Apparently, Joe Rogan was DESTROYED by (((Josh Zepps))) in an argument about COVID, Vaccines, and Myocarditis. (((Zepps))) brought up the fact that Myocarditis following COVID has a higher probability than Myocarditis following vaccinations. Obviously the (((media))) was ecstatic at this exchange and proclaimed (((Zepps))) victorious, but hang on a second! Was Zepps doing the math correctly. I'm just a lowly brainlet; but let's calculate this using the normal notation of Bayesian statistic. Let P(A|B) denote 'the probability of A given B'; let A ^ B denote 'A and B'; finally, let ~A denote 'not A'. Also, let C denote COVID infection, M denote Myocarditis case, and V denote vaccination.

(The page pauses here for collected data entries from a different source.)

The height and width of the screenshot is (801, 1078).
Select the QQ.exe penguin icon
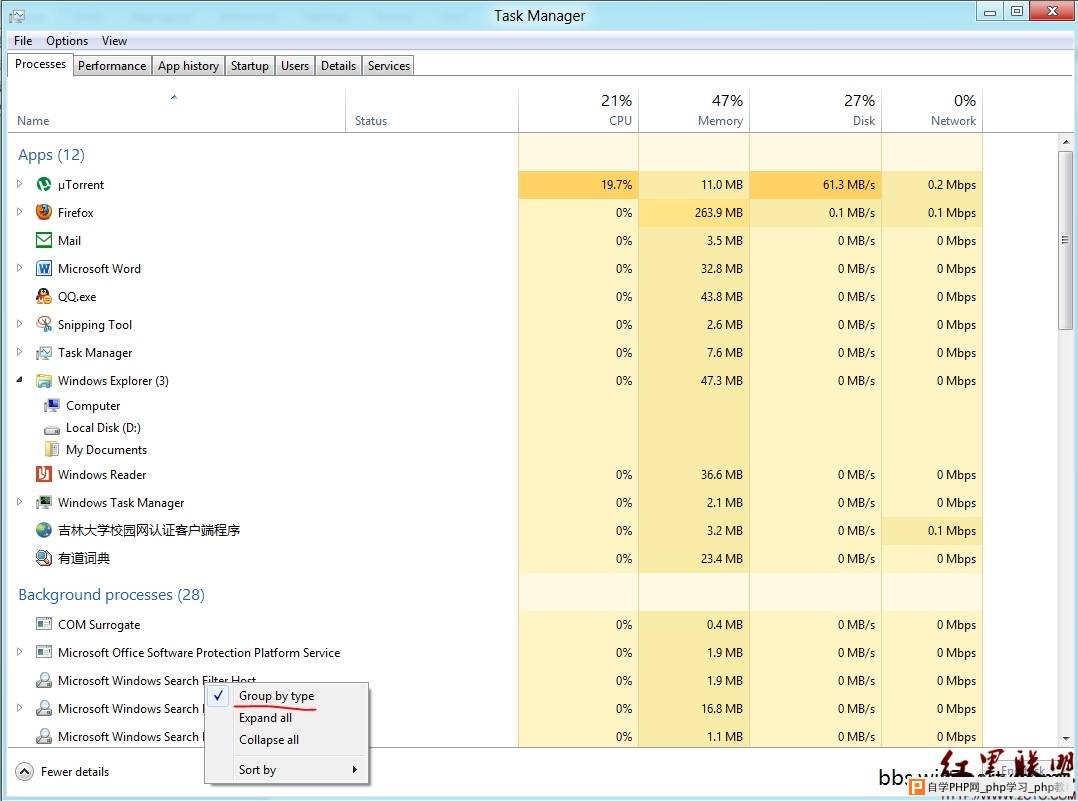[44, 297]
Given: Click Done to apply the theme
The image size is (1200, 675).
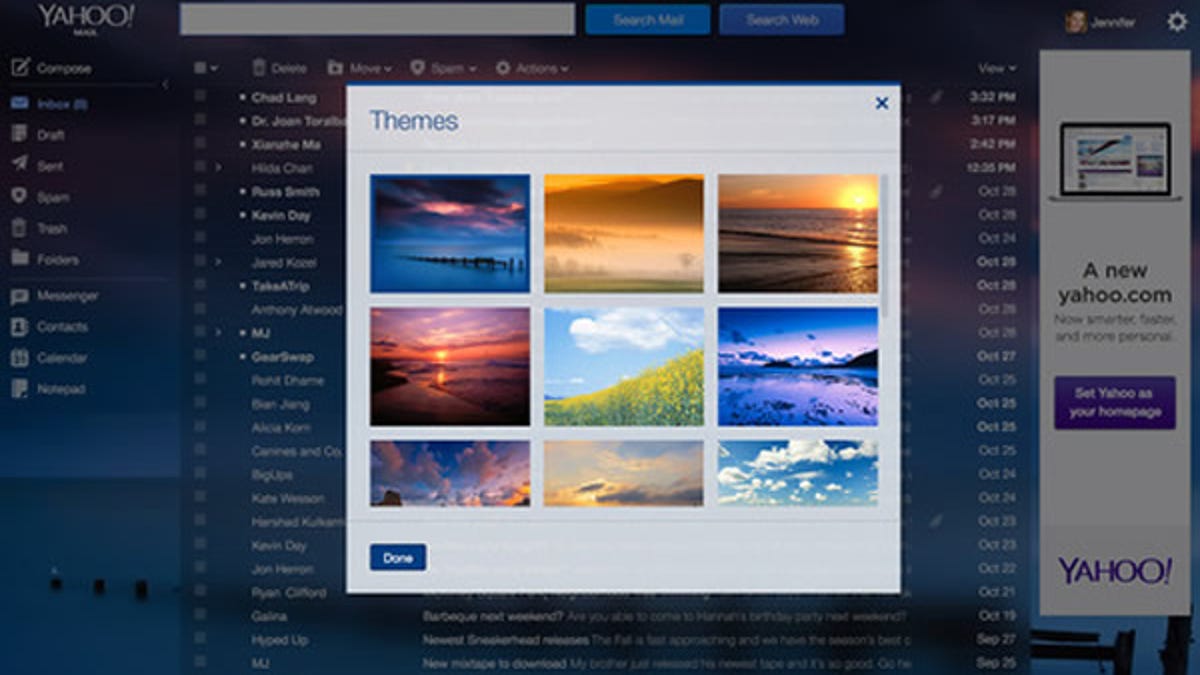Looking at the screenshot, I should click(x=397, y=557).
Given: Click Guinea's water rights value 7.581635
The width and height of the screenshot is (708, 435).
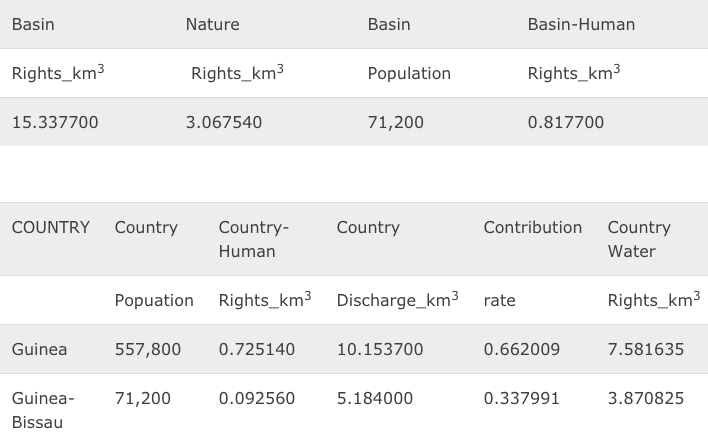Looking at the screenshot, I should pyautogui.click(x=646, y=350).
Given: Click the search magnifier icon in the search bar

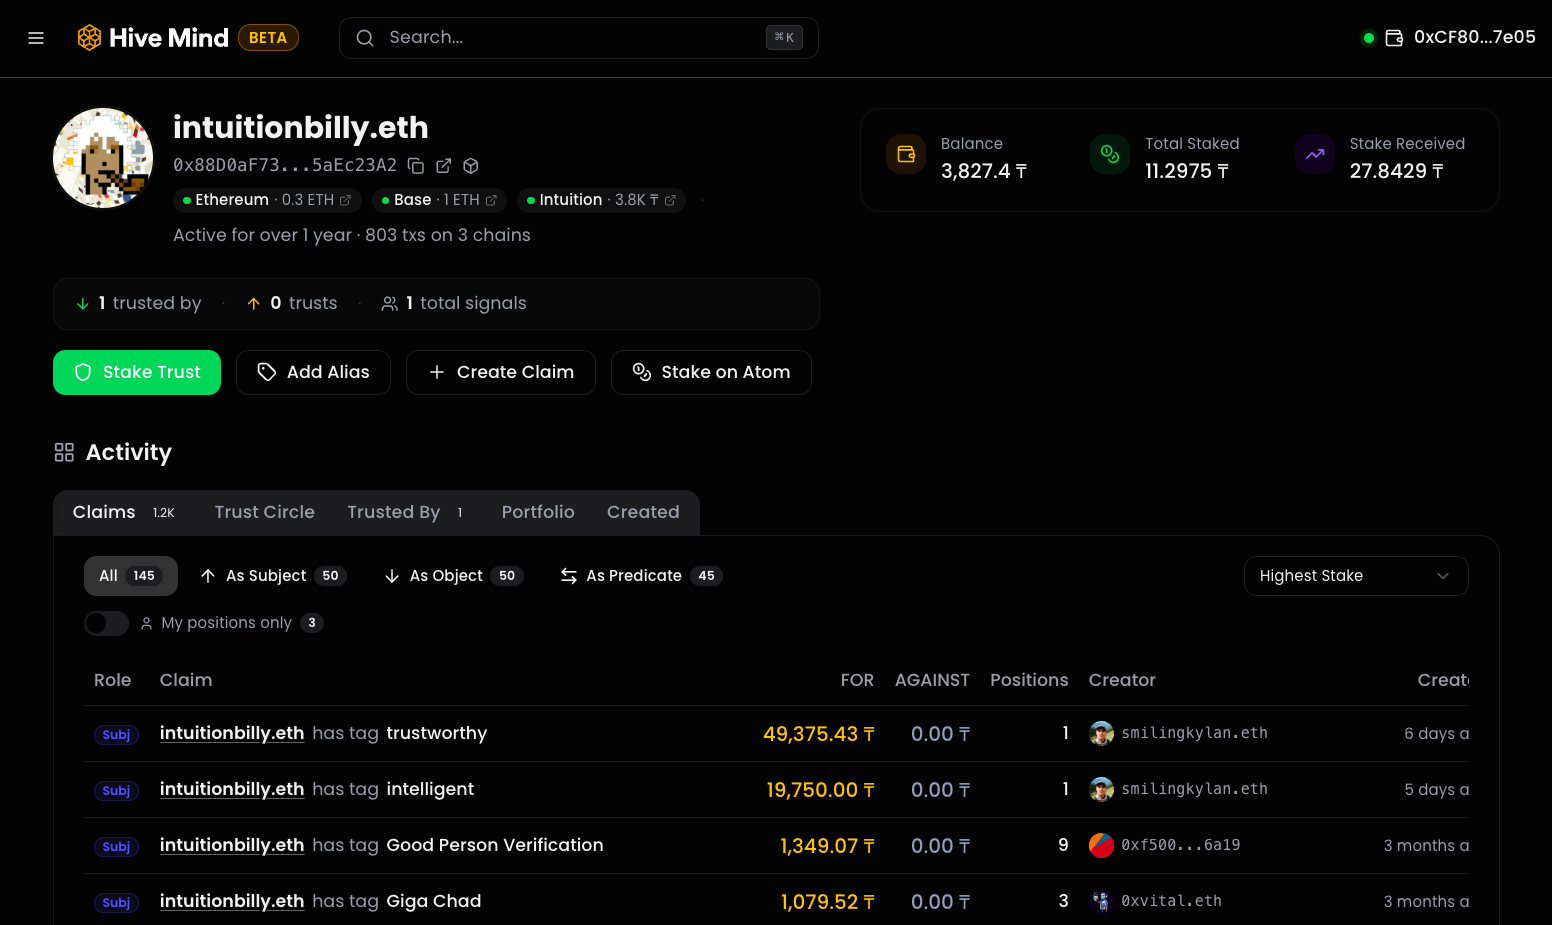Looking at the screenshot, I should click(x=365, y=37).
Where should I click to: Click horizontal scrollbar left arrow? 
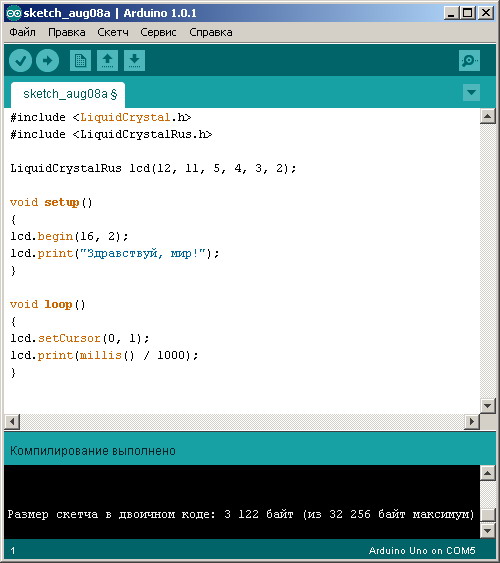click(12, 421)
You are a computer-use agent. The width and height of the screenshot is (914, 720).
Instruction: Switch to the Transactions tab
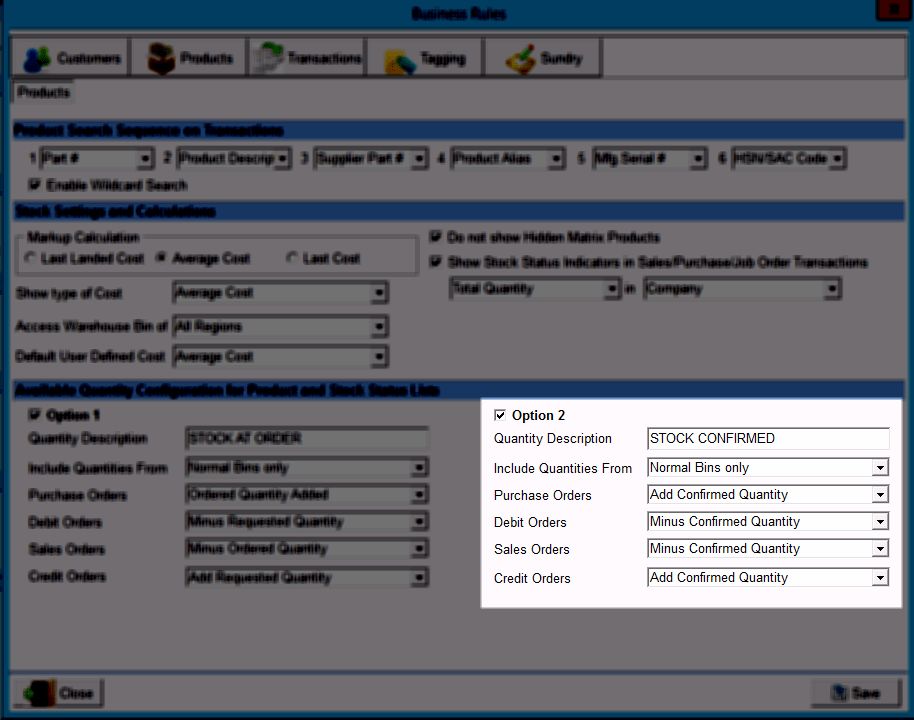coord(307,59)
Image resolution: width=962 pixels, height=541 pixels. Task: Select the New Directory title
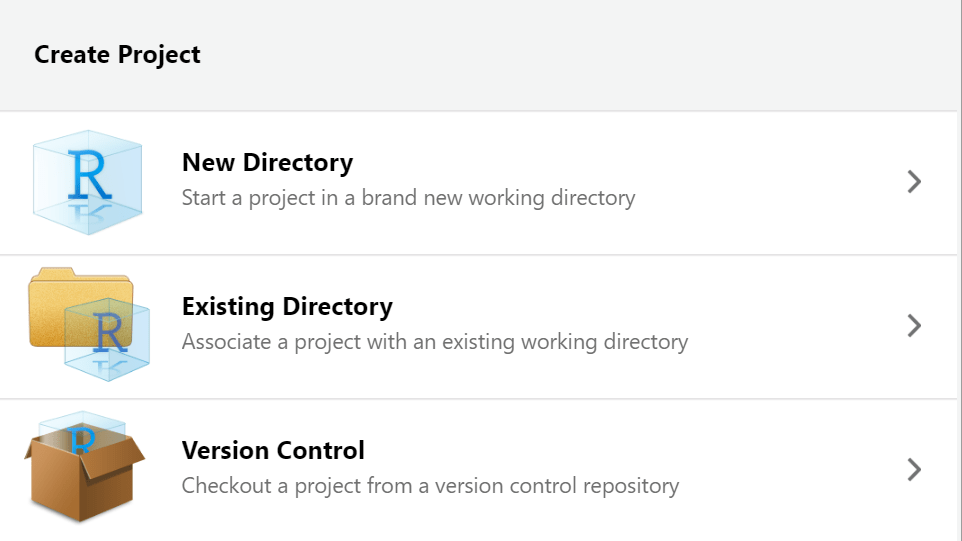[x=267, y=162]
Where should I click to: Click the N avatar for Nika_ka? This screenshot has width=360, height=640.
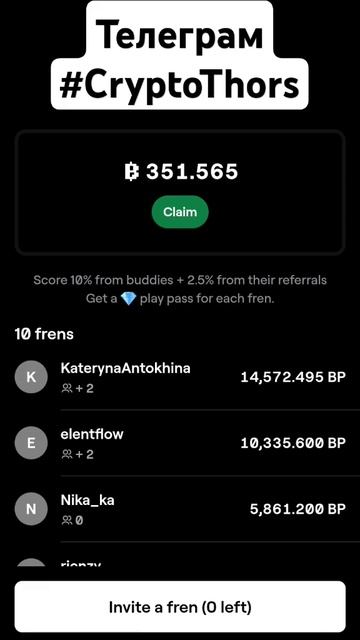pos(31,509)
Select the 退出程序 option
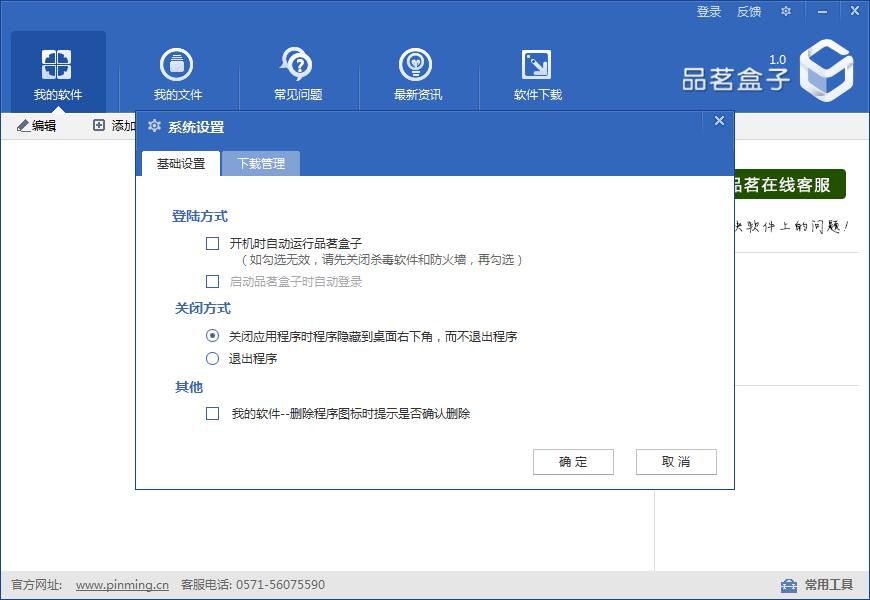 pyautogui.click(x=210, y=360)
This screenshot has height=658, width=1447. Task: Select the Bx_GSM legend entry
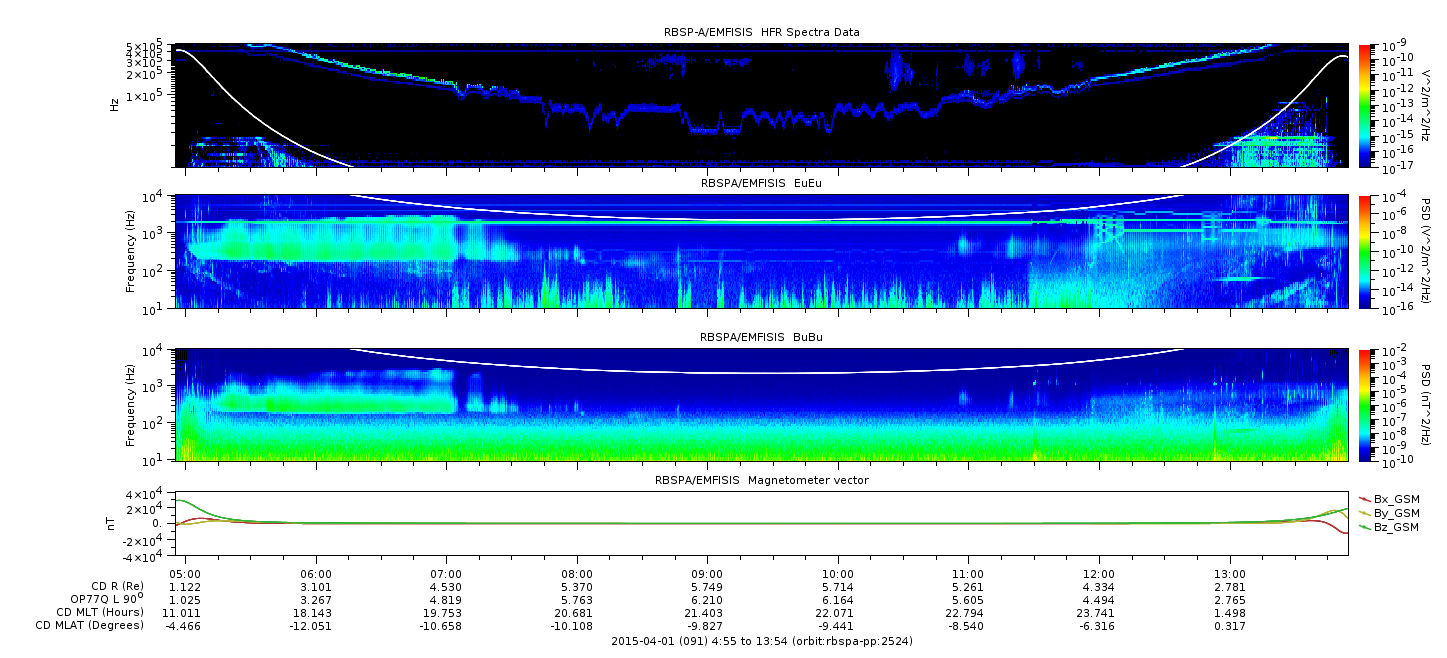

Okay so we need to compute the probability of Myocarditis from getting the vaccine vs. not getting the vaccine; let these be p1 and p2 respectively. Then,
p1 = P(M|V^~C)P(~C|V) + P(M|C^V)P(C|V)
p2 = P(M|~V^~C)P(~C|~V) + P(M|C^~V)P(C|~V)

Then we need to compare p1 and p2. If p1 > p2, then the vaccines are causing more Myocarditis then they are stopping. How is everyone so stupid; literally no one is talking about the correct way to compute this. Does anyone know the actual measured values for these different terms. Let's compute it Frens.